===== DATA FOR THE TASK
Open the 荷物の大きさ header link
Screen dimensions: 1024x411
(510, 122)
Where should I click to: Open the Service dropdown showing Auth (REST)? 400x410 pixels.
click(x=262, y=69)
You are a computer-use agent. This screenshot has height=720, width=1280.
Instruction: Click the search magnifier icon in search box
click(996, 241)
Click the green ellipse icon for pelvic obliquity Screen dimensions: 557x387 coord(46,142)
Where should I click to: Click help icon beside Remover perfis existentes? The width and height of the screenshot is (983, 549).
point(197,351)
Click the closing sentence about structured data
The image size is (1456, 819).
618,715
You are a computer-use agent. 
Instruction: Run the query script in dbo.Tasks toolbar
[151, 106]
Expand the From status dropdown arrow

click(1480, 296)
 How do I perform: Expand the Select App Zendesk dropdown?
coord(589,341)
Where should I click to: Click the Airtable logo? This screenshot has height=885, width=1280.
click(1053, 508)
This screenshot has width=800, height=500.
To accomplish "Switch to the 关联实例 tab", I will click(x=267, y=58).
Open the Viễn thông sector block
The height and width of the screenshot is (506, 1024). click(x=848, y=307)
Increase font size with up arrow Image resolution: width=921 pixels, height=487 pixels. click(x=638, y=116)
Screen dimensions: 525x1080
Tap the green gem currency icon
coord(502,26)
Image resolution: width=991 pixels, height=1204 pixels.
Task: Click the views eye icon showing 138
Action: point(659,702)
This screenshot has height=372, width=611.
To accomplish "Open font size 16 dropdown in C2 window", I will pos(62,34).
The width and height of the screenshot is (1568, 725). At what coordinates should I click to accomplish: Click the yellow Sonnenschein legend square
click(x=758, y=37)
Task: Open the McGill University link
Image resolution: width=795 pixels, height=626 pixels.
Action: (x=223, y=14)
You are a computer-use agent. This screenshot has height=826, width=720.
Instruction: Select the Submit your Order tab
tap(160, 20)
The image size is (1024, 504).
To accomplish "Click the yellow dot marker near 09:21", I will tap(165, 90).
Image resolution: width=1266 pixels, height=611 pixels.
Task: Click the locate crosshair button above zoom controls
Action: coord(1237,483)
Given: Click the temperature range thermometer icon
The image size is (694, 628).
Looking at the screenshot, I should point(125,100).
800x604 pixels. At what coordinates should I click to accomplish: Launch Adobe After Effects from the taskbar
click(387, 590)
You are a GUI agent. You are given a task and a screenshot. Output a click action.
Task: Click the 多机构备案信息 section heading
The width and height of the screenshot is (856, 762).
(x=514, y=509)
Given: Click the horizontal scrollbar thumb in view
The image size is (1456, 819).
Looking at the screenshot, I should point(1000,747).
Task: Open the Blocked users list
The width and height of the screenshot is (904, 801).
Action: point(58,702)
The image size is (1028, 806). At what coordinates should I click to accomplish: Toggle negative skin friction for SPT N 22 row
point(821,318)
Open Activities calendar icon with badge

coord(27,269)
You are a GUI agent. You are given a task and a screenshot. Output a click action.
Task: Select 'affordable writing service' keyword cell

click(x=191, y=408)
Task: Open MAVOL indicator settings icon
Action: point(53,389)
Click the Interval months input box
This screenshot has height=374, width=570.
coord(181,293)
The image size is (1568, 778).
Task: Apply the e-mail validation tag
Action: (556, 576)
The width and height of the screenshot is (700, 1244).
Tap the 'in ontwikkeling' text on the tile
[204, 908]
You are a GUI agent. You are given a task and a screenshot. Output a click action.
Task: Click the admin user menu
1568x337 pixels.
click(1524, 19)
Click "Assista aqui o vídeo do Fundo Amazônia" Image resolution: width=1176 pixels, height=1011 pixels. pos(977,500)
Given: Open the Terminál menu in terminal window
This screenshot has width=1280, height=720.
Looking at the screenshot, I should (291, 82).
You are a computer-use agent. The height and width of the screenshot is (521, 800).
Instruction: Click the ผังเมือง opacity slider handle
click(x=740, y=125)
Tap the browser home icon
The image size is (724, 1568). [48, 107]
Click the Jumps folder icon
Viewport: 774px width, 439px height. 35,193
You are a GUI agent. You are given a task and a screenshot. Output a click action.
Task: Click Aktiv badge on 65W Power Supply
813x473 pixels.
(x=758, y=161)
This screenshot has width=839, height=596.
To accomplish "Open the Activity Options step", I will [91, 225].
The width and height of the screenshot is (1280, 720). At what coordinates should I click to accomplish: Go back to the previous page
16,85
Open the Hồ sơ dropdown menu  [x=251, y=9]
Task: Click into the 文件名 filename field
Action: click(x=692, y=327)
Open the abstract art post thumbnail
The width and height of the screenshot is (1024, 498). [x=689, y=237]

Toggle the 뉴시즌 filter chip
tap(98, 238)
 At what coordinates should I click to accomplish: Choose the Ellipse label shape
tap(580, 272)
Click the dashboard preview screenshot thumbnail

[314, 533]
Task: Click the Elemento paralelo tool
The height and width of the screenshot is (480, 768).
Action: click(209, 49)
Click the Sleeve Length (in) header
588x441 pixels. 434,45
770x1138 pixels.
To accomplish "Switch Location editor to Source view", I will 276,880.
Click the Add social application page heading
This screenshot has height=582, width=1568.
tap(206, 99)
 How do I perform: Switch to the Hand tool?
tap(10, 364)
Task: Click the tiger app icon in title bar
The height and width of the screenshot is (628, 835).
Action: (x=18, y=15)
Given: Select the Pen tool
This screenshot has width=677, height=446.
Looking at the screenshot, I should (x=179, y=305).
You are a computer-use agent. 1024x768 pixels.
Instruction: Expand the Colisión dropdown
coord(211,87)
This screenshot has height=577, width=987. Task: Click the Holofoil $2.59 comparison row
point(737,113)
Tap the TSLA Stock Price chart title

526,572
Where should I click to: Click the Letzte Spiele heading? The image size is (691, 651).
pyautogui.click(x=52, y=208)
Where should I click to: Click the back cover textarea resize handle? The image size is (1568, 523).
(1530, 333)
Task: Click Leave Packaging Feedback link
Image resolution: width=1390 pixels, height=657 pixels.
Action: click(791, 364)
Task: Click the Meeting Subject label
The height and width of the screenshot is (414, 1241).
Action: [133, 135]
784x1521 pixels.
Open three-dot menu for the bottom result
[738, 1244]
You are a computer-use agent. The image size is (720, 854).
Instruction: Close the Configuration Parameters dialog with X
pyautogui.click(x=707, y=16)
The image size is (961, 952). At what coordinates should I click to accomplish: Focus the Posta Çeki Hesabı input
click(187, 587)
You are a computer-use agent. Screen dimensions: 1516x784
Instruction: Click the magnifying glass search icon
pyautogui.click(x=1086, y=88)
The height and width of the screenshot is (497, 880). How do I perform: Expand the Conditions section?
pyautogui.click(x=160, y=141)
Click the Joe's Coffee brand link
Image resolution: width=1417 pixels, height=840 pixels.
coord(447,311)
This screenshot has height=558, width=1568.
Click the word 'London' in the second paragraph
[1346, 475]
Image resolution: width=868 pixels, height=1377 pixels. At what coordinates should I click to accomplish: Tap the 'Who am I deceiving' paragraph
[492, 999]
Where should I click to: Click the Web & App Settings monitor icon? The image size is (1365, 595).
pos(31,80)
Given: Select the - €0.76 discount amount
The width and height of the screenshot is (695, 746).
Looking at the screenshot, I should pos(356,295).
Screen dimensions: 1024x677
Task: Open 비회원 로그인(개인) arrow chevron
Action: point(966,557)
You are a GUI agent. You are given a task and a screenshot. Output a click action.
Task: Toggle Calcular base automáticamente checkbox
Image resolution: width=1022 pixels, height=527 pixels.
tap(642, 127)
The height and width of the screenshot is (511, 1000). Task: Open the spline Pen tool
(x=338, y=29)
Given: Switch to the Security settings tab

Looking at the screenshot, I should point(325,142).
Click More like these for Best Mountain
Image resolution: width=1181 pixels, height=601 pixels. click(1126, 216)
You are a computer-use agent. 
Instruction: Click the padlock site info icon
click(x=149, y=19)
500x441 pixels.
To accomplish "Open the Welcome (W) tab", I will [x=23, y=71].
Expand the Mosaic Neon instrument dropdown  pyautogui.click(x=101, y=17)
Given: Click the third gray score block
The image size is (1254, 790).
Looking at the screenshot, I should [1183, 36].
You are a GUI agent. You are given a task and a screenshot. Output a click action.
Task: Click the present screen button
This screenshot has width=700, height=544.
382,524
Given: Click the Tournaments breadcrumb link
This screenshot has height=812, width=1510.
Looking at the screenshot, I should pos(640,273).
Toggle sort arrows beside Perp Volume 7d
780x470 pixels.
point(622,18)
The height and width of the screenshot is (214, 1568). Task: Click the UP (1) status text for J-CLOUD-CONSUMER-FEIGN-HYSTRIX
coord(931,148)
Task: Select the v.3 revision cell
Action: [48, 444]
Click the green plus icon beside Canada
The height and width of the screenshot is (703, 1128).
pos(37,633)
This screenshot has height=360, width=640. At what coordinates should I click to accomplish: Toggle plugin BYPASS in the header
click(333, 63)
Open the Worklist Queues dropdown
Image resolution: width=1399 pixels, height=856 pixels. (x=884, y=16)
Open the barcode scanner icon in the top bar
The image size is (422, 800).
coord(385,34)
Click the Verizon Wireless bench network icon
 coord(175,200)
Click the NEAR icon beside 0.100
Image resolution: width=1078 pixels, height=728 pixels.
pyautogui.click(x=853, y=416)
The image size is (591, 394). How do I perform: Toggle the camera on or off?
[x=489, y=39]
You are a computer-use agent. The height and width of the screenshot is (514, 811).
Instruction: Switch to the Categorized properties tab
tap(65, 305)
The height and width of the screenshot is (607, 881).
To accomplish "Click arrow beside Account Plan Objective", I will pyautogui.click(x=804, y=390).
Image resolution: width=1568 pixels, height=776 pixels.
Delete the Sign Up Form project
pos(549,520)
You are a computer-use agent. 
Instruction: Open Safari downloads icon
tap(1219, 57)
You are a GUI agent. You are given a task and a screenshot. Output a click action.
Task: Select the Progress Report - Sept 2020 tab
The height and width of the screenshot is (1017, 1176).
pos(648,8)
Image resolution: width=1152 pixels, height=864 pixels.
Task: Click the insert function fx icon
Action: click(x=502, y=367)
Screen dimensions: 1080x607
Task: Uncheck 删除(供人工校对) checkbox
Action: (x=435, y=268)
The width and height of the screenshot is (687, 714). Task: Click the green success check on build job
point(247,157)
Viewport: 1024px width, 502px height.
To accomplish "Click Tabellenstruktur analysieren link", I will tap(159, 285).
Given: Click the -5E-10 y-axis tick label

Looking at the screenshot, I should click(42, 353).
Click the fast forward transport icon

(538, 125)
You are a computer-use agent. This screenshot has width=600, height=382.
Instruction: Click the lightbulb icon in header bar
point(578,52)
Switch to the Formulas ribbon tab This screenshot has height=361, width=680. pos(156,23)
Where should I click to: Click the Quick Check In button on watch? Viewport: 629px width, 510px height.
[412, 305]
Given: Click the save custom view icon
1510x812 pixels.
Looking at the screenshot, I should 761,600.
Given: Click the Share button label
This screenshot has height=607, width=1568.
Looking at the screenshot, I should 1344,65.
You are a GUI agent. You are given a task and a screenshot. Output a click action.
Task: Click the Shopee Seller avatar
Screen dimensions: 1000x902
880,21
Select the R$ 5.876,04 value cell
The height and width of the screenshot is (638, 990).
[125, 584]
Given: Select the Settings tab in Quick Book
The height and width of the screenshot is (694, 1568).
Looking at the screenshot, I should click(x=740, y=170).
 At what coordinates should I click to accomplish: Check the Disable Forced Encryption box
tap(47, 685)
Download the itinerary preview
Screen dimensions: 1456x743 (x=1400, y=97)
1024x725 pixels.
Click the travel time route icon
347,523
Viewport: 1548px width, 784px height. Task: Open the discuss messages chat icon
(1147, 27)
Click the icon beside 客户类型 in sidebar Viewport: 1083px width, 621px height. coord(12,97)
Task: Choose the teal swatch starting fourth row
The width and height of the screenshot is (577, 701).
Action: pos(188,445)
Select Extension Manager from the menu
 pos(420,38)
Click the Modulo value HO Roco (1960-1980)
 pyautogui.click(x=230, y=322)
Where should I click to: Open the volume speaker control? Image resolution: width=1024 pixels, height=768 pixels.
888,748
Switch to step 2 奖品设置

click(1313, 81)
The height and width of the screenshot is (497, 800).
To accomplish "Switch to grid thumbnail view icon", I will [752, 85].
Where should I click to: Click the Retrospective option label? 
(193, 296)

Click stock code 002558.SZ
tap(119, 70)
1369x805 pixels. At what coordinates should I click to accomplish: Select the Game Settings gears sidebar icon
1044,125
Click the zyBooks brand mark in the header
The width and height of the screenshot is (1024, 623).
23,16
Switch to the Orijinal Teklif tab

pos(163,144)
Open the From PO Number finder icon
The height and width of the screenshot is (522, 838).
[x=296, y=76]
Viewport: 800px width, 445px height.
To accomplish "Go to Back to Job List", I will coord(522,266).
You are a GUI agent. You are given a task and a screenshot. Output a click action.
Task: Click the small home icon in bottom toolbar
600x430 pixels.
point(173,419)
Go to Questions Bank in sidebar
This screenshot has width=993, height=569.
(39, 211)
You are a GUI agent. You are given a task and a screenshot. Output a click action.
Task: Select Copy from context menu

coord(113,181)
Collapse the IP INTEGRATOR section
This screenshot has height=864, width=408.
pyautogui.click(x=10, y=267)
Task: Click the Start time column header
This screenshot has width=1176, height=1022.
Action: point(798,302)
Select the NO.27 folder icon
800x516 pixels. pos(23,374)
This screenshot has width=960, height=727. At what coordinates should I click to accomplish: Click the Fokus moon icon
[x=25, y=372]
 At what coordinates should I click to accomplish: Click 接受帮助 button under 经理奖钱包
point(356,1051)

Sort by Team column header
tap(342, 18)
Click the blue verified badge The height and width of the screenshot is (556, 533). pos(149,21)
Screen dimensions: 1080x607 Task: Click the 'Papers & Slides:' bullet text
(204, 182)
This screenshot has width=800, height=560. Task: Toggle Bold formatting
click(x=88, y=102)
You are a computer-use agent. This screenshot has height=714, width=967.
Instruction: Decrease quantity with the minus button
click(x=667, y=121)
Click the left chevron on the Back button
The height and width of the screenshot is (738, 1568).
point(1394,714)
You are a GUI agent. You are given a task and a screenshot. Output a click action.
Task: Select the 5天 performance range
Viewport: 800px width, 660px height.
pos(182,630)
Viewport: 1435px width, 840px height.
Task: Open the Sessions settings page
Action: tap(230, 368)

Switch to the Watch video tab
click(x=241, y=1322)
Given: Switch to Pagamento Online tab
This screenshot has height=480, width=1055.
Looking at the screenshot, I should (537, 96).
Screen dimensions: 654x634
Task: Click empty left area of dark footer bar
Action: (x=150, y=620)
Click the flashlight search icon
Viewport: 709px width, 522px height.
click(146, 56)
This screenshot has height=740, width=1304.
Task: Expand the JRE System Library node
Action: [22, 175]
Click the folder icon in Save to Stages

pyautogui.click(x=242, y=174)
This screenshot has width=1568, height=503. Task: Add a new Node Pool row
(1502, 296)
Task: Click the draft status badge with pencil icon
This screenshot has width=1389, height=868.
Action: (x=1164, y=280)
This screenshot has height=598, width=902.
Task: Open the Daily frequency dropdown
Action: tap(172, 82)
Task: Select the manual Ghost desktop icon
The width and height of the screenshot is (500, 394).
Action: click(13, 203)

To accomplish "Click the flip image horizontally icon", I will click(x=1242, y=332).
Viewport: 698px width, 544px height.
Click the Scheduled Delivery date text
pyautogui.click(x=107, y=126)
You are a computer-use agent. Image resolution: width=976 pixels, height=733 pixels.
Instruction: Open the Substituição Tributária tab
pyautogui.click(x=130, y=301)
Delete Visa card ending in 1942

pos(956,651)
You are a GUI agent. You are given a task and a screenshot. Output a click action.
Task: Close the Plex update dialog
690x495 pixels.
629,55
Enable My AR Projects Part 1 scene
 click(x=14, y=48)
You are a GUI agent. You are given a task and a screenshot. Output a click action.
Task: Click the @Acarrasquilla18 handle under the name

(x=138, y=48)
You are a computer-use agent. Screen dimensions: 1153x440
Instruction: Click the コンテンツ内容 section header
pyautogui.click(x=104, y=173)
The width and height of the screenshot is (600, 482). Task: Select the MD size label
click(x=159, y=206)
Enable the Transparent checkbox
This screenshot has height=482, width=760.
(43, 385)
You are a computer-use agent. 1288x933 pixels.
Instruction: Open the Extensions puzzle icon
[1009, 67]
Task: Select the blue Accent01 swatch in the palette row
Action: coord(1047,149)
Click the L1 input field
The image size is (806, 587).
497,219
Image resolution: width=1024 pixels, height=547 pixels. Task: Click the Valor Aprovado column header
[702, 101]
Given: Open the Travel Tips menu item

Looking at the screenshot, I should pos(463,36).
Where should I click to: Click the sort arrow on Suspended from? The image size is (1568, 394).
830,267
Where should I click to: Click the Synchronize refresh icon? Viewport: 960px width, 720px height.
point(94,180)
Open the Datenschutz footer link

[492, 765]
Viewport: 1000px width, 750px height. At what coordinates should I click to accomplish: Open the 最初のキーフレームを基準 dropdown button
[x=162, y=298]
==========
REQUIRED WORK: Please copy, exactly as written, every line in the listing above from the line with "Task: Click the @Acarrasquilla18" up to and including the line with "Enable the Transparent checkbox".

TASK SOLUTION:
Task: Click the @Acarrasquilla18 handle under the name

(x=138, y=48)
You are a computer-use agent. Screen dimensions: 1153x440
Instruction: Click the コンテンツ内容 section header
pyautogui.click(x=104, y=173)
The width and height of the screenshot is (600, 482). Task: Select the MD size label
click(x=159, y=206)
Enable the Transparent checkbox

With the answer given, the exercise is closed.